→ **DO THIS**: Copy out all of the items below, replacing each "Viewport" with "Canvas" and leaving everything else unchanged.

+++

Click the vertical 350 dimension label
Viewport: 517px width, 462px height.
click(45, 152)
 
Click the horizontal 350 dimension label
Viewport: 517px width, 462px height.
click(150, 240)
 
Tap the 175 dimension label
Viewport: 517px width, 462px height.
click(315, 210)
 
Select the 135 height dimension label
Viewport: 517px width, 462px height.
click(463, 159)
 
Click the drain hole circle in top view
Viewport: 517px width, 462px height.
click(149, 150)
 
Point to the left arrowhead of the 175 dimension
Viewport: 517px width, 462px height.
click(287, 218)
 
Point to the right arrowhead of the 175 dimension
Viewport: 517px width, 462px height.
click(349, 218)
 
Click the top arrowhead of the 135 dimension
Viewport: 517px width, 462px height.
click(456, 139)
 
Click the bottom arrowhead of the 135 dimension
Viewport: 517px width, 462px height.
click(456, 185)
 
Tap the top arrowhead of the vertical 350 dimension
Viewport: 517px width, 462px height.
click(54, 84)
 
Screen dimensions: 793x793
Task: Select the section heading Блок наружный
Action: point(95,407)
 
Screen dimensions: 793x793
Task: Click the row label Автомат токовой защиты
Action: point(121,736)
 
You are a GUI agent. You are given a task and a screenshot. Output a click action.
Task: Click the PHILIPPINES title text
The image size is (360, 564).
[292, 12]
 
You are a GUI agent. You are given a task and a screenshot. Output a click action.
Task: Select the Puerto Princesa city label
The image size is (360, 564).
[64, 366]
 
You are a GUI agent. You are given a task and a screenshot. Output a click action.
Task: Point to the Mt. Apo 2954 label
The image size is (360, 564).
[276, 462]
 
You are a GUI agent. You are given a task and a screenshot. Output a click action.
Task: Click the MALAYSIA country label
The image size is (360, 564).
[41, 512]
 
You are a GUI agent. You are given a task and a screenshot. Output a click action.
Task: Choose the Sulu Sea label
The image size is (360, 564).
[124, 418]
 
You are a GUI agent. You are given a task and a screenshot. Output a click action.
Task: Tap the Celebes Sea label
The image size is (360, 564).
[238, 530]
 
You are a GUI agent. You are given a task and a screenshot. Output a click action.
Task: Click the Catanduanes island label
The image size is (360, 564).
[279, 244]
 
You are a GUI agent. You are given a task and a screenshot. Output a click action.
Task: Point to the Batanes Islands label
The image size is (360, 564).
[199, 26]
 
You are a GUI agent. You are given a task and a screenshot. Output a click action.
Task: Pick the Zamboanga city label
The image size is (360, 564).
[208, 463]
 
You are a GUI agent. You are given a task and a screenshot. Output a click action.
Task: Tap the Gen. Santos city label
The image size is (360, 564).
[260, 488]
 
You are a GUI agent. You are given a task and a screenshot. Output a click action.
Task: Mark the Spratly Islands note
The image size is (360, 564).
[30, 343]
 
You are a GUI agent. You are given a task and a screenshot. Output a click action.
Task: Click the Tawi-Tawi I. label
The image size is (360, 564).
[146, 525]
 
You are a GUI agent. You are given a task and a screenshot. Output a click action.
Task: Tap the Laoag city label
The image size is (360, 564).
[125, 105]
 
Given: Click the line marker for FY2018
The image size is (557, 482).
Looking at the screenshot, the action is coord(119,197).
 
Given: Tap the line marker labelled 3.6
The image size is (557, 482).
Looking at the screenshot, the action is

+++

→ **OUTPUT**:
Click the vertical 350 dimension label
Canvas: 517px width, 462px height.
click(45, 152)
 
Click the horizontal 350 dimension label
Canvas: 517px width, 462px height.
click(150, 240)
 
Tap the 175 dimension label
Canvas: 517px width, 462px height.
click(315, 210)
 
Select the 135 height dimension label
Canvas: 517px width, 462px height.
click(463, 159)
 
Click the drain hole circle in top view
Canvas: 517px width, 462px height.
click(149, 150)
 
Point to the left arrowhead of the 175 dimension
Canvas: 517px width, 462px height.
click(287, 218)
 
Point to the right arrowhead of the 175 dimension
Canvas: 517px width, 462px height.
click(349, 218)
 
Click the top arrowhead of the 135 dimension
Canvas: 517px width, 462px height.
click(456, 139)
 
Click the bottom arrowhead of the 135 dimension
Canvas: 517px width, 462px height.
click(456, 185)
 
Tap the top arrowhead of the vertical 350 dimension
Canvas: 517px width, 462px height.
click(54, 84)
 
Screen dimensions: 793x793
Task: Select the section heading Блок наружный
Action: point(95,407)
 
Screen dimensions: 793x793
Task: Click the row label Автомат токовой защиты
Action: point(121,736)
 
You are a GUI agent. You are given a task and a screenshot. Output a click action.
Task: Click the PHILIPPINES title text
The image size is (360, 564).
[292, 12]
 
You are a GUI agent. You are given a task and a screenshot. Output a click action.
Task: Select the Puerto Princesa city label
The image size is (360, 564).
[64, 366]
 
You are a GUI agent. You are given a task and a screenshot. Output a click action.
Task: Point to the Mt. Apo 2954 label
The image size is (360, 564).
[276, 462]
 
You are a GUI agent. You are given a task and a screenshot. Output a click action.
Task: Click the MALAYSIA country label
The image size is (360, 564).
[41, 512]
 
You are a GUI agent. You are given a task and a screenshot. Output a click action.
Task: Choose the Sulu Sea label
The image size is (360, 564).
[124, 418]
 
You are a GUI agent. You are given a task and a screenshot. Output a click action.
Task: Tap the Celebes Sea label
The image size is (360, 564).
[238, 530]
 
You are a GUI agent. You are given a task and a screenshot. Output a click action.
Task: Click the Catanduanes island label
The image size is (360, 564).
[279, 244]
 
You are a GUI agent. You are given a task and a screenshot. Output a click action.
Task: Point to the Batanes Islands label
The image size is (360, 564).
[199, 26]
 
You are a GUI agent. You are given a task and a screenshot. Output a click action.
Task: Pick the Zamboanga city label
The image size is (360, 564).
[208, 463]
 
You are a GUI agent. You are given a task and a screenshot. Output a click action.
Task: Tap the Gen. Santos city label
The image size is (360, 564).
[260, 488]
 
You are a GUI agent. You are given a task and a screenshot. Output a click action.
Task: Mark the Spratly Islands note
The image size is (360, 564).
[30, 343]
 
You are a GUI agent. You are given a task and a screenshot. Output a click action.
Task: Click the Tawi-Tawi I. label
The image size is (360, 564).
[146, 525]
 
You are a GUI agent. You are given a task and a screenshot. Output a click action.
Task: Tap the Laoag city label
The image size is (360, 564).
[125, 105]
 
Given: Click the line marker for FY2018
The image size is (557, 482).
Looking at the screenshot, the action is coord(119,197).
 
Given: Tap the line marker labelled 3.6
The image size is (557, 482).
Looking at the screenshot, the action is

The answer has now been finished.